Further insights into ruthenium(II) piano-stool complexes with N-alkyl imidazoles

Abstract Two piano-stool ruthenium(II) complexes [Ru( η 6 - p -cymene)( N -MeIm) 3 ]Cl 2 ·2H 2 O ( 1 ) and [Ru( η 6 - p -cymene)( N -PrIm)Cl 2 ] ( 2 ) respectively have been synthesized and characterized by elemental, spectral and structural analysis. Crystal structures of ( 1 ) and ( 2 ) have been verified by X-ray diffraction analysis. Docking experiments toward DNA dodecamer have been done. Good ΔG binding values of the complexes with imidazole derivatives comparable with ethylene-diamine complex indicate a high potential of these compounds in the formation of DNA lesions and therefore their good cytotoxic status. The interaction of CT-DNA with ruthenium(II) complexes has been studied by means of absorption and fluorescence measurements.
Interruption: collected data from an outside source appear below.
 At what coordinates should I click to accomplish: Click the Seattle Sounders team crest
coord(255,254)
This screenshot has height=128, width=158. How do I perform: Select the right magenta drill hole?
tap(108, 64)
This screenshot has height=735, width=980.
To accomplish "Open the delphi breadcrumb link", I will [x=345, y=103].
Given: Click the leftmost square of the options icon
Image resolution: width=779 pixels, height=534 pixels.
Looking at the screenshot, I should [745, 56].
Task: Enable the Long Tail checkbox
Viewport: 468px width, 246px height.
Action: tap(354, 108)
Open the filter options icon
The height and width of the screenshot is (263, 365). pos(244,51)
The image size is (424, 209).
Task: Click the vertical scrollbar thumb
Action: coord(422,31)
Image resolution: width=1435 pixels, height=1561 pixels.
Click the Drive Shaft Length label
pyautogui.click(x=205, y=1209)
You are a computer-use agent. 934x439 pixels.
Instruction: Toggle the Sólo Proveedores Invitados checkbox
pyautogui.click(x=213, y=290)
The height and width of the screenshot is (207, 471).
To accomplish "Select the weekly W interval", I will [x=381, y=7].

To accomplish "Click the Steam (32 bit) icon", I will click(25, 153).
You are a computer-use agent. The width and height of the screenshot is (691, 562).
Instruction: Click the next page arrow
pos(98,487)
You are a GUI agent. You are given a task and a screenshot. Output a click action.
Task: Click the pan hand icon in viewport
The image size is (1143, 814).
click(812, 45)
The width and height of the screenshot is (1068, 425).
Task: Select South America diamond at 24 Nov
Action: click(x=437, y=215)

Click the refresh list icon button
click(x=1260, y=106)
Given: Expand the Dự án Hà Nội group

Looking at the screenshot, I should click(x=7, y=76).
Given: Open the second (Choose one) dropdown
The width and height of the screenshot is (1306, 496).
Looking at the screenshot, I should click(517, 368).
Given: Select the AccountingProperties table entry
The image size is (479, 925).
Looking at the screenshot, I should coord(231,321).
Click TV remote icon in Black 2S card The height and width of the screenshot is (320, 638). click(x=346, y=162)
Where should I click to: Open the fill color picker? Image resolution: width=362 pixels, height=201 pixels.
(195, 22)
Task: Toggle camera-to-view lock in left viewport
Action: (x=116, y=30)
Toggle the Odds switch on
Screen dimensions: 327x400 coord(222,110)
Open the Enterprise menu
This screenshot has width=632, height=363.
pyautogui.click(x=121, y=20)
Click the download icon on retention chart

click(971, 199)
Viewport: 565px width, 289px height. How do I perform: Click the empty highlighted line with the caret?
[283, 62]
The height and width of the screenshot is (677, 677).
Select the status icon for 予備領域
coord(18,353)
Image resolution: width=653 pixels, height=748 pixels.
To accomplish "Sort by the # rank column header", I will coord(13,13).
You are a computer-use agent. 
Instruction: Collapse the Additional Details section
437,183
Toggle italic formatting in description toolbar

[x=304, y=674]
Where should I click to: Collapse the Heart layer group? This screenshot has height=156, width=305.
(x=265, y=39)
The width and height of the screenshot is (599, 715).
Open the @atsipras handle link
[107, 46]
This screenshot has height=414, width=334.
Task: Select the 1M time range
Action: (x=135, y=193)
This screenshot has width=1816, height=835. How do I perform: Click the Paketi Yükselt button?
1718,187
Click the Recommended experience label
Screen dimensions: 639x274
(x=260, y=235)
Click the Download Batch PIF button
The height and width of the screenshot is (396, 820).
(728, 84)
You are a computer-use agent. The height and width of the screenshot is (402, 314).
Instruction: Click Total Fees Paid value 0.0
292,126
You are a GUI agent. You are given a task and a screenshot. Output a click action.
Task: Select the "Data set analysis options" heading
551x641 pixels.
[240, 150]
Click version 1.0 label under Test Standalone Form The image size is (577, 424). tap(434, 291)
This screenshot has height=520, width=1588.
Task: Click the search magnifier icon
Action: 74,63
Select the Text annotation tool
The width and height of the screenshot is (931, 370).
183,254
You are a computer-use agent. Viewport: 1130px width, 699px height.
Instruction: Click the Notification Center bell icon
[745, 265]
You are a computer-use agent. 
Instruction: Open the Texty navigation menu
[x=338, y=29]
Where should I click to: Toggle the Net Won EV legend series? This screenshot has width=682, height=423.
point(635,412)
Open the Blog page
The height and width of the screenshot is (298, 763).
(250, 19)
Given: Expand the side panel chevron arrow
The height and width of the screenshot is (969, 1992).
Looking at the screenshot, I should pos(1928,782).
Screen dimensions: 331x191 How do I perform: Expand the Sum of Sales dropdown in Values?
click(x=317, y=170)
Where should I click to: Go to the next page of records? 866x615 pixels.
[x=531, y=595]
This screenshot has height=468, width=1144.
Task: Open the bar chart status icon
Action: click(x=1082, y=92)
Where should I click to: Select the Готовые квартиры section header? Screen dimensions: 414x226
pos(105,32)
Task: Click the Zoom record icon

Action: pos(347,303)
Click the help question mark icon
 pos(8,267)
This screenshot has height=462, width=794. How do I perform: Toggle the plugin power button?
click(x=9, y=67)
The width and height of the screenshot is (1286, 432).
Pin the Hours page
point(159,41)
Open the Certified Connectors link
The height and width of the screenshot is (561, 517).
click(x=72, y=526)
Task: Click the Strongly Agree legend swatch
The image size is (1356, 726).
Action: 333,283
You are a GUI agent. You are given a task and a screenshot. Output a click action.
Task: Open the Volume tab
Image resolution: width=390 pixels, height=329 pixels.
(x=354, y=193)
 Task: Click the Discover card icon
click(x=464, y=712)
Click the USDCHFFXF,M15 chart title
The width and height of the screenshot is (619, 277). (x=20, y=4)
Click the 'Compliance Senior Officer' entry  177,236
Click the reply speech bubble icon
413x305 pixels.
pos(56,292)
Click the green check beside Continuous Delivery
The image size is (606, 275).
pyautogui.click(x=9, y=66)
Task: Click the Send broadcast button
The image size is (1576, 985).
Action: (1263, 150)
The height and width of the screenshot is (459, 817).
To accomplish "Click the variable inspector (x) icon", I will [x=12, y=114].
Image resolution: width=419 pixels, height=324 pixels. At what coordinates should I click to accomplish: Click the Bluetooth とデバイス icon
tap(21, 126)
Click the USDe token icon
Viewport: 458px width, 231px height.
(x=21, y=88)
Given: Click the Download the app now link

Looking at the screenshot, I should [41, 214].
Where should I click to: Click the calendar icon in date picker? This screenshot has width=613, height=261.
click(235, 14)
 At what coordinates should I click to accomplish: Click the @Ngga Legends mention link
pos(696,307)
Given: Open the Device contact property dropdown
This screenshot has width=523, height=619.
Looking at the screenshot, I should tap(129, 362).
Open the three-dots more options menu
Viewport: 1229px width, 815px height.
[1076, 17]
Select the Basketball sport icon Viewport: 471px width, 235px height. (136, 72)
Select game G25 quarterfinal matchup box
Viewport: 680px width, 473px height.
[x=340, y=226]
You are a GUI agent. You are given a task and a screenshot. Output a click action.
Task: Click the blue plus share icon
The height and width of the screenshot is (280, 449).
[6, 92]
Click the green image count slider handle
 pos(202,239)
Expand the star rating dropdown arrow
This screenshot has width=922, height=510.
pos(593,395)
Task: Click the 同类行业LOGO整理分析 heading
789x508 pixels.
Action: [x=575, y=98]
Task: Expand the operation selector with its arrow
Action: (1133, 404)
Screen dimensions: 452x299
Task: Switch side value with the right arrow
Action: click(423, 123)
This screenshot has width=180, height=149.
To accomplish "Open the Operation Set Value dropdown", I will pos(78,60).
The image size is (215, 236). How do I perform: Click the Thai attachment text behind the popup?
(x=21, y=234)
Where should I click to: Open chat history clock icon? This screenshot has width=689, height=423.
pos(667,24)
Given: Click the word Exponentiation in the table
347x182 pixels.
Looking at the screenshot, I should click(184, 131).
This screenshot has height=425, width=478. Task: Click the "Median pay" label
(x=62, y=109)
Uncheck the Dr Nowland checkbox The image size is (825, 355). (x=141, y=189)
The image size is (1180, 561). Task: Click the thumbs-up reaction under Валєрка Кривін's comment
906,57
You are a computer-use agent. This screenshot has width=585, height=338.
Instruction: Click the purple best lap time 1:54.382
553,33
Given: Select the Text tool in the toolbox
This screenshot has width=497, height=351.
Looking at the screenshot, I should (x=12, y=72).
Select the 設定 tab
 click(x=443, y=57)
The binding constant, K b and the Stern–Volmer quenching constant reveal that complex ( 2 ) binds well to CT-DNA. The cytotoxic activity of Ru(II) complexes with N- RIm (R = methyl or propyl) were evaluated by MTT assay. A-549, HT-29 and HeLa cells were sensitive to all compounds tested, while the breast carcinoma cell line MCF-7 was resistant only to the complex ( 1 ). Flow cytometric analysis and fluorescent microscopy showed that ruthenium(II) complexes in HeLa cells induce apoptosis and G0/G1 cell cycle arrest and almost completely inhibit DNA synthesis. Western blot also demonstrated proteolytic cleavage of poly-(ADP-ribose) polymerase (PARP) in HeLa cells after treatment with both tested substances.